Start of Source records
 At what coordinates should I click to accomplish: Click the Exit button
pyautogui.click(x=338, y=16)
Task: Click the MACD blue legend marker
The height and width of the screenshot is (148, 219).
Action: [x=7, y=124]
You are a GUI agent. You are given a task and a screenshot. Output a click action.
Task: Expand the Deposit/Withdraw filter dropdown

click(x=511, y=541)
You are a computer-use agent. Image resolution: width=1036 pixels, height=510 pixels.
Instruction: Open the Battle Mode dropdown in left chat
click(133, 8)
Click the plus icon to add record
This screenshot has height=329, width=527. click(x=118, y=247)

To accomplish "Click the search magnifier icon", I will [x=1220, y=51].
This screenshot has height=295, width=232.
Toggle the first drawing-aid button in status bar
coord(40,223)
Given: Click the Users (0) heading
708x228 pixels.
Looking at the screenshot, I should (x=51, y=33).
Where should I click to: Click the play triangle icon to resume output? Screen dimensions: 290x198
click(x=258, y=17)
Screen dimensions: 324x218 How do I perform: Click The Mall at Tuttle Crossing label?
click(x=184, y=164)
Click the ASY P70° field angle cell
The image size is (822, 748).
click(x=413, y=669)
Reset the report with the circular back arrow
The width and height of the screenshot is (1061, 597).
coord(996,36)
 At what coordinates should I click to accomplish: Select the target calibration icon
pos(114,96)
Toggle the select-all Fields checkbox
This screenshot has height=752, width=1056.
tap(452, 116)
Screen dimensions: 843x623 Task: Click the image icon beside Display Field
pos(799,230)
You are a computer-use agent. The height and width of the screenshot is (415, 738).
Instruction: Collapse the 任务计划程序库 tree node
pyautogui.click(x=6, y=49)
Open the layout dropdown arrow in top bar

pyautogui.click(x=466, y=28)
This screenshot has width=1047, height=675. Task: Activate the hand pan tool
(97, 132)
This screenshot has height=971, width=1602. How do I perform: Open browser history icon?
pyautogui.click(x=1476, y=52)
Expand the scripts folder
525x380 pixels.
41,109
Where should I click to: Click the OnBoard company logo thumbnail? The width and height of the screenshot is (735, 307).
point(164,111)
End of Source records
Retype exactly, please, only the lines of the entries that run from the one containing "The width and height of the screenshot is (1061, 597)." to the last.

Completed task ->
The width and height of the screenshot is (1061, 597).
coord(996,36)
 At what coordinates should I click to accomplish: Select the target calibration icon
pos(114,96)
Toggle the select-all Fields checkbox
This screenshot has height=752, width=1056.
tap(452, 116)
Screen dimensions: 843x623 Task: Click the image icon beside Display Field
pos(799,230)
You are a computer-use agent. The height and width of the screenshot is (415, 738).
Instruction: Collapse the 任务计划程序库 tree node
pyautogui.click(x=6, y=49)
Open the layout dropdown arrow in top bar

pyautogui.click(x=466, y=28)
This screenshot has width=1047, height=675. Task: Activate the hand pan tool
(97, 132)
This screenshot has height=971, width=1602. How do I perform: Open browser history icon?
pyautogui.click(x=1476, y=52)
Expand the scripts folder
525x380 pixels.
41,109
Where should I click to: Click the OnBoard company logo thumbnail? The width and height of the screenshot is (735, 307).
point(164,111)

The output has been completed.